Algeria delivers on research funding promise
Algeria has started to fund a US$1.4 billion, five year science and technology (S&T) programme that was promised in 2007 (see Algeria increases science spending).
Rachid Harraoubia, minister of higher education and scientific research, made the funding announcement at the opening of the first National Conference on Scientific Research last month (14 July) in Bou Ismail.
The money will help develop S&T research in Algeria, in areas chosen to meet the needs of all the country's provinces. There are plans for 34 projects (cut from 100 planned in 2007), which among other activities will create 15 new research units and 900 new laboratories, upgrade 583 existing laboratories and recruit more researchers.
The projects will link basic and applied research, aiming to promote technology transfer and boost socioeconomic development and help Algeria become more self-reliant.
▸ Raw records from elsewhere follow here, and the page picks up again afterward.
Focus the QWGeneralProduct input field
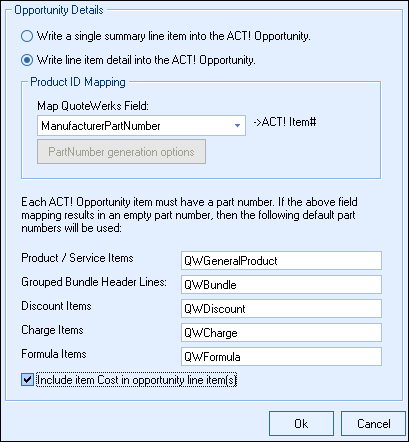 tap(281, 261)
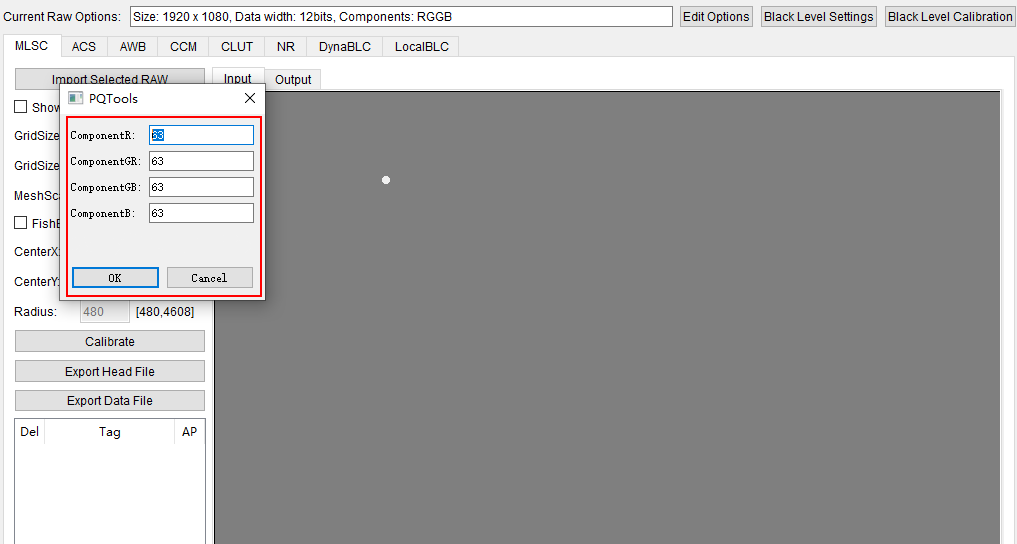Focus the ComponentGB value field
The height and width of the screenshot is (544, 1017).
[x=201, y=187]
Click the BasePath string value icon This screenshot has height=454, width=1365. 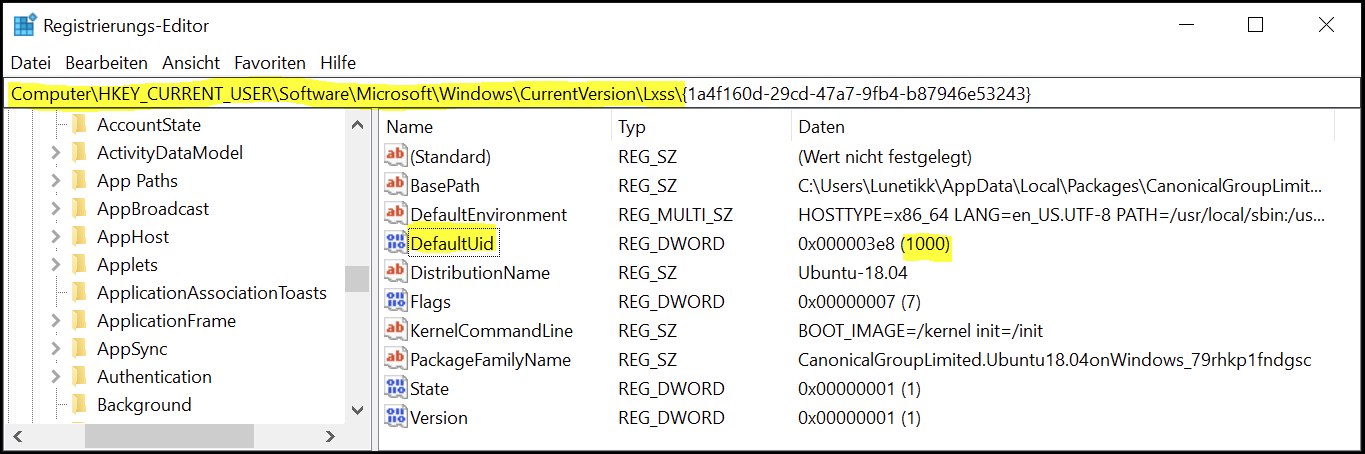(x=396, y=185)
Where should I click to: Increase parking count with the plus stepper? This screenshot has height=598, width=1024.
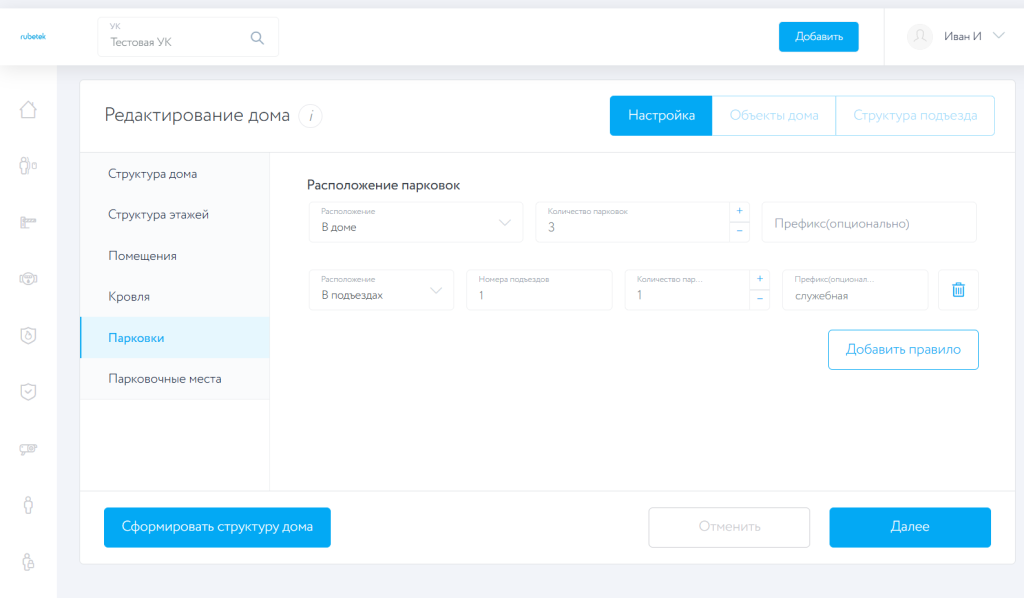click(x=740, y=211)
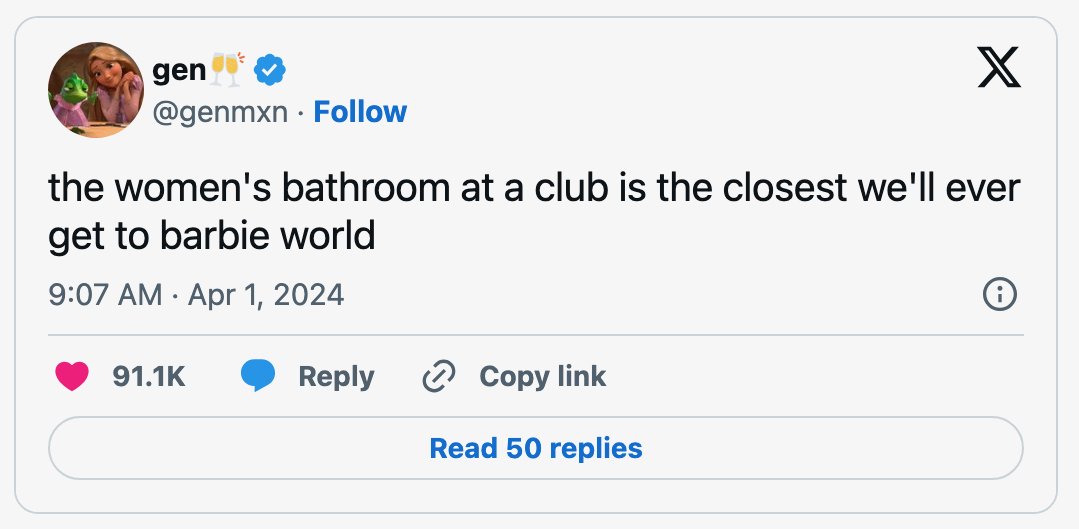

Sadallah Boubaker-Khaled, professor of mathematics at The National University in Algiers, says the money could have taken one-and-a-half years to be released because "the government has no clear action plan or monitoring system to ensure proper implementation of S&T programmes".
But he adds that the government has stuck to most of the promises made in 2007, including reopening the Algerian National Council for Scientific Research to help coordinate researchers — though no staff members have been appointed.
The government has also raised the budget for scientific research and technological development to one per cent of the country's gross domestic product, says Boubaker-Khaled.
"However, a new council to follow up and evaluate scientific research projects still has not been established and the promises to improve working conditions and salaries for scientific researchers has only been partially implemented," he says.
A bonus system designed to encourage Algeria's 22,000 scientists to remain in the country was also announced at the conference. As well as increased salaries, researchers will be rewarded for excellence in research — with bonuses depending on the significance of a scientific breakthrough — from January 2010.
Last month also saw the creation of the Algerian–American Foundation for Culture, Education, Science and Technology (announced on 3 July), which is linked to ongoing S&T cooperation between the United States and Algeria (see Algeria and the US combine forces in S&T).